When asked by the host, Sora's next development direction. Sora member Tim Brooks said that Sora still has two aspects of work to complete before it is actually released:
The first is to obtain feedback from more users and understand how Sora works. Bring value to people. For example, some users hope to have more detailed and direct control over the generated videos, not just prompts.
On the other hand, Sora's security work needs to be strengthened, and OpenAI will fully consider the various possible impacts. Currently, a traceability classifier applied to videos is being trained to identify whether a video is generated by AI, and a watermark is added to each Sora-generated video.
In addition, the Sora team said that AI-generated videos also bring many opportunities. It can significantly reduce the cost from creativity to finished film. It is entirely possible for one person to make a movie.
What excites them even more is that with the emergence of new AI tools, someone will create brand new things and continue to push the boundaries of creativity, which will be impossible become possible.
But stop, this is just a beautiful fantasy of scientists.
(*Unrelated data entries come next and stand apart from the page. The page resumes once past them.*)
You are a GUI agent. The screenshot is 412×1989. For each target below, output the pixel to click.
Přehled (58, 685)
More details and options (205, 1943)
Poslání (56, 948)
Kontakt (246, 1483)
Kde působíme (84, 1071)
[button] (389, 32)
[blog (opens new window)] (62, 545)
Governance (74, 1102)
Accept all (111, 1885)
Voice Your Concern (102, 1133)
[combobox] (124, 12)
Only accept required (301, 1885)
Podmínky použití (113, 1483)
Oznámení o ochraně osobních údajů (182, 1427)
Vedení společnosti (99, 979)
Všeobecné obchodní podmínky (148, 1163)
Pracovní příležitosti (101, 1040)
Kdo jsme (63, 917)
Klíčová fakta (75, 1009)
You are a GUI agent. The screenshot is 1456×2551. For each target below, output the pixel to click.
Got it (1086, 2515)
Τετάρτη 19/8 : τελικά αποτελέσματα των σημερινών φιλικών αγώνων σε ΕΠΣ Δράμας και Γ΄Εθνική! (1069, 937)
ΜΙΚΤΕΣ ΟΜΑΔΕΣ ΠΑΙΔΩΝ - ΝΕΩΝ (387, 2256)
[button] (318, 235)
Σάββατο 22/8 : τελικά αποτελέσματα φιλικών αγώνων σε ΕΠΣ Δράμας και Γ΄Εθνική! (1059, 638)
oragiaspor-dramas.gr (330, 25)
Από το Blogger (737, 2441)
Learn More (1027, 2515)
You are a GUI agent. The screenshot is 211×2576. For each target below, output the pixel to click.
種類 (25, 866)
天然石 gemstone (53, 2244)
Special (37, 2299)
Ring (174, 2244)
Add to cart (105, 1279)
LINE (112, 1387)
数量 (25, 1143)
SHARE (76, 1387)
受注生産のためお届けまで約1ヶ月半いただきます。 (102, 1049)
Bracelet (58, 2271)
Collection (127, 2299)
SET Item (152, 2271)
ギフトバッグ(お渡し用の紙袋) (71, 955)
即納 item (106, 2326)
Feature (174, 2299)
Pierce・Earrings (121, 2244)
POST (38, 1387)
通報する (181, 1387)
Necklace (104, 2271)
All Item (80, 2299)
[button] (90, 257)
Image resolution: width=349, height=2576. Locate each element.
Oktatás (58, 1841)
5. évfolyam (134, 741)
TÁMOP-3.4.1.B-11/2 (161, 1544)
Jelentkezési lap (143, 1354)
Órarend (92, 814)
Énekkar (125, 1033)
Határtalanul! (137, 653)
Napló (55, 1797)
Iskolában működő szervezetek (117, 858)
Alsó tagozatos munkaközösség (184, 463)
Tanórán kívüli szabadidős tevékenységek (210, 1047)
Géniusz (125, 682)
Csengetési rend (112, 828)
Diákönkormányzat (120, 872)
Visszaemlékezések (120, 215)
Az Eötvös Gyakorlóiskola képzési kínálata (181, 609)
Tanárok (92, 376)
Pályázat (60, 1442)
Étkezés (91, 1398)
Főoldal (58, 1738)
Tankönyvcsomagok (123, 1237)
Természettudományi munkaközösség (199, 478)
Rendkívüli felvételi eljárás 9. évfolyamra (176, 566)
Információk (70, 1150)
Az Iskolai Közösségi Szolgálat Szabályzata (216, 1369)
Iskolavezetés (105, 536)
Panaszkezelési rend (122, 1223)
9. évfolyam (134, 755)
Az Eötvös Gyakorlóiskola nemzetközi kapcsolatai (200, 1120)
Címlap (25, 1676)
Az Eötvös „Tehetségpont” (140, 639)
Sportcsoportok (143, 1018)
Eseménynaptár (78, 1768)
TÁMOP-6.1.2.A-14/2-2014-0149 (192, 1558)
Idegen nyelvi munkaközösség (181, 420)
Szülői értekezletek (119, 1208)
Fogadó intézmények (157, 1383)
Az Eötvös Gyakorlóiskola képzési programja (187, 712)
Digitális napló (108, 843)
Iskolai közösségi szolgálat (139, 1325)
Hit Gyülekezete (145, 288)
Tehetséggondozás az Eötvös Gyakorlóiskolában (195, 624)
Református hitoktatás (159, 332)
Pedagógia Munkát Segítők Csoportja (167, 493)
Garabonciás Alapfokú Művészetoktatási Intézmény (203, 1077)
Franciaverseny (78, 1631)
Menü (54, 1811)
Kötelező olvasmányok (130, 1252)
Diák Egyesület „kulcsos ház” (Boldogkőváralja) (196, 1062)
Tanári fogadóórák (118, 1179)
After all, it will take a long time for ordinary people to actually use Sora.
Moreover, Sora members revealed. AI will not only play a role in video creation by learning from video data. Models like GPT, while smart, are missing some information if they can't "see" the world like we do. Models like Sora are solving this problem.
Is this confirmation that AGI is coming?
Finally, the host asked an interesting question, how long does it take for Sora to generate a video?
"Depends on the situation, but you can leave, go get a coffee, come back and it's still being processed, which is a long time anyway."
The above is the interview content of the Sora team. A brief summary is:Sora is very powerful and can see the world. Because of this, we cannot make ordinary people very Use it soon, there is still a lot of safety work to do.
Umm, you can bite the lighter if you don't have a job, there is no need to force it.